A pesquisadora aceitou o convite da IHU On-Line para produzir uma “entrevista virtual” com a escritora. As respostas de Clarice Lispector para esse texto-montagem foram extraídas das seguintes entrevistas e crônicas: Revista Crisis (nº 39 - Julho 1976); Clarice Lispector (O Papo, 8/4/1972 - Sergio Fonta); Clarice Lispector e a Maçã no escuro (Diário de Notícias, 30/7/61 – Rosa Cass); “Livro de cabeceira da mulher” (1967); Uma mulher chamada Clarice Lispector (Criaturas de papel. Edilberto Coutinho); “Adeus, vou-me embora!” (A descoberta do mundo. Crônicas); e “Humildade e técnica” (A legião estrangeira).

Como é o processo de começar um livro?
Clarice –
Eu sempre começo tudo como se fosse pelo meio. Deus me livre de começar a escrever um livro da primeira linha. Eu vou juntando notas. E depois vejo que umas têm conexão com as outras, e aí descubro que o livro já está pelo meio.

Você segue algum ritual para escrever? Quais as condições ideais para se escrever?

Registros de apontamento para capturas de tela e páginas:
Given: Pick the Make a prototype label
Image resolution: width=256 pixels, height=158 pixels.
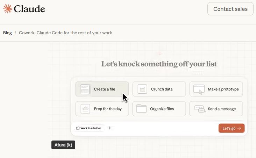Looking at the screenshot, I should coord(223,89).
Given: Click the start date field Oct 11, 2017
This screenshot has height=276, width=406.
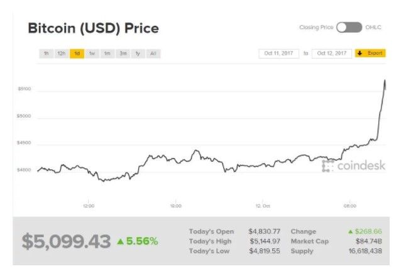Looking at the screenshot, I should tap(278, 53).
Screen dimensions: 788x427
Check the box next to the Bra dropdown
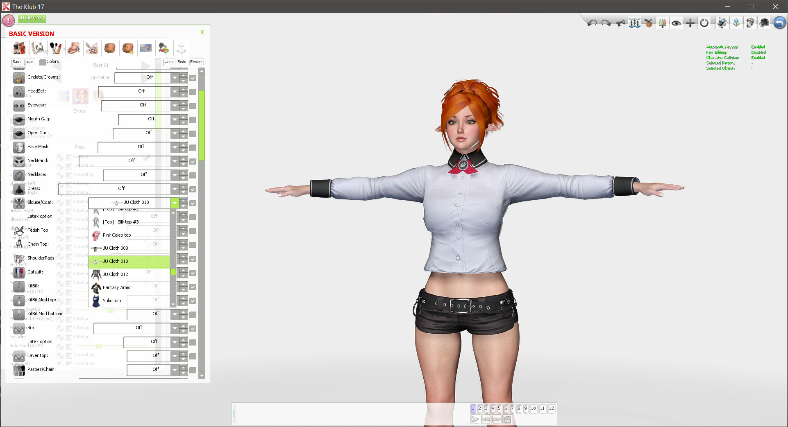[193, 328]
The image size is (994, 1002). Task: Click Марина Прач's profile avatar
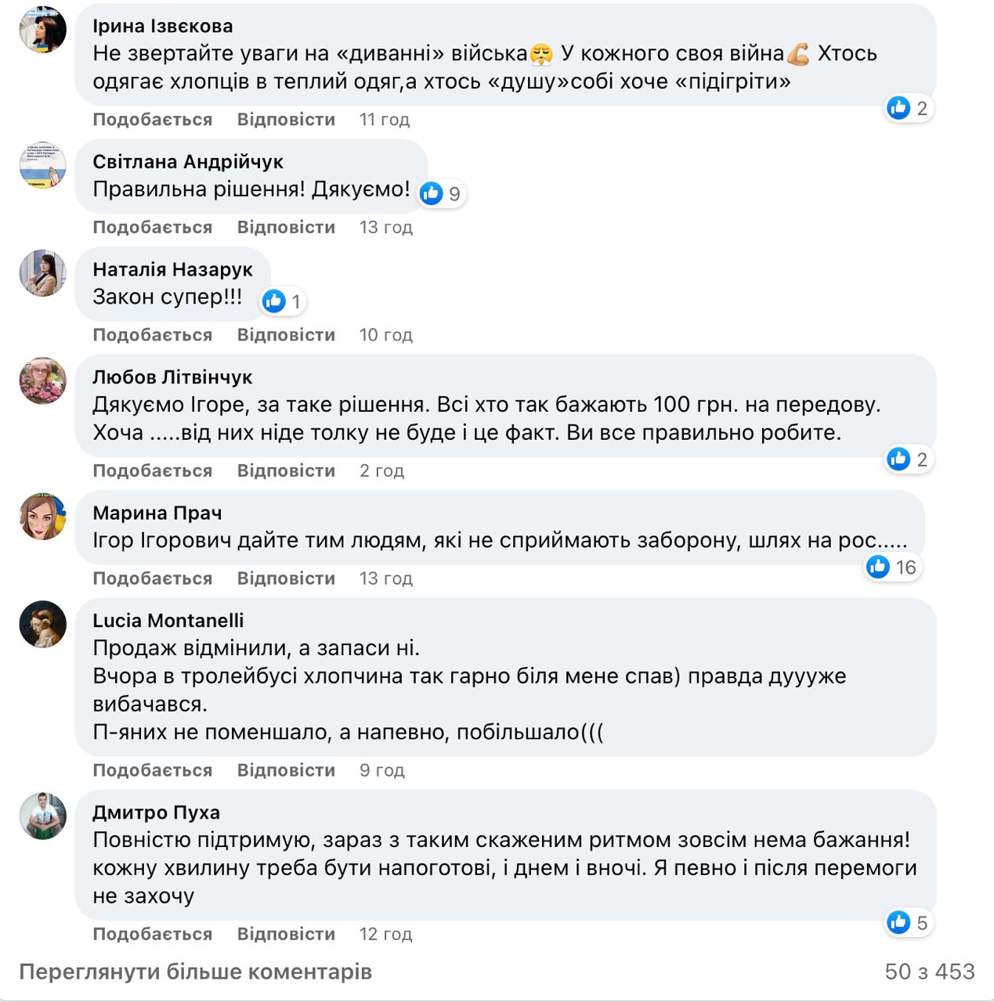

Objetivos:
(a) Pode duplicar literalmente a parte da entrevista com Clarice Lispector que começa nas palavras “A pesquisadora aceitou” e termina depois de “começar um livro?”?
(b) Consegue retomar a entrevista com Clarice Lispector logo após a última frase mostrada?

Resultados em ordem:
(a)
A pesquisadora aceitou o convite da IHU On-Line para produzir uma “entrevista virtual” com a escritora. As respostas de Clarice Lispector para esse texto-montagem foram extraídas das seguintes entrevistas e crônicas: Revista Crisis (nº 39 - Julho 1976); Clarice Lispector (O Papo, 8/4/1972 - Sergio Fonta); Clarice Lispector e a Maçã no escuro (Diário de Notícias, 30/7/61 – Rosa Cass); “Livro de cabeceira da mulher” (1967); Uma mulher chamada Clarice Lispector (Criaturas de papel. Edilberto Coutinho); “Adeus, vou-me embora!” (A descoberta do mundo. Crônicas); e “Humildade e técnica” (A legião estrangeira).

Como é o processo de começar um livro?

(b)
Clarice –
Se com isso de condições ideais você quer dizer paz de espírito, tranqüilidade material, sossego, devo dizer que para mim tudo isso é uma grande mentira. Não há condições ideais para escrever. No meu caso particular, começo um relato qualquer e termino completamente tomada por ele. Aí começa o processo, que para mim é muito penoso. Há um detalhe: esse processo se desenvolve ali, naquele sofá, onde sento com a máquina de escrever sobre os joelhos. Quando meus filhos eram pequenos, escrevia enquanto cuidava deles, ou seja, com os dois pulando à minha volta. Sempre quis evitar que eles tivessem de mim a imagem de “mãe escritora”. Escrevi, então, perto deles, tratando de não me isolar. É fácil imaginar o que isso significava: interrupções a cada instante, um que vinha pedir uma estória, outro que vinha com perguntas loucas, típicas dos garotos. Assim eu trabalho. As condições ideais estão dentro de cada um.   

Certa vez, referindo-se ao seu processo de escrever, você disse que ele é uma procura humilde. O que é a ‘técnica da humildade’?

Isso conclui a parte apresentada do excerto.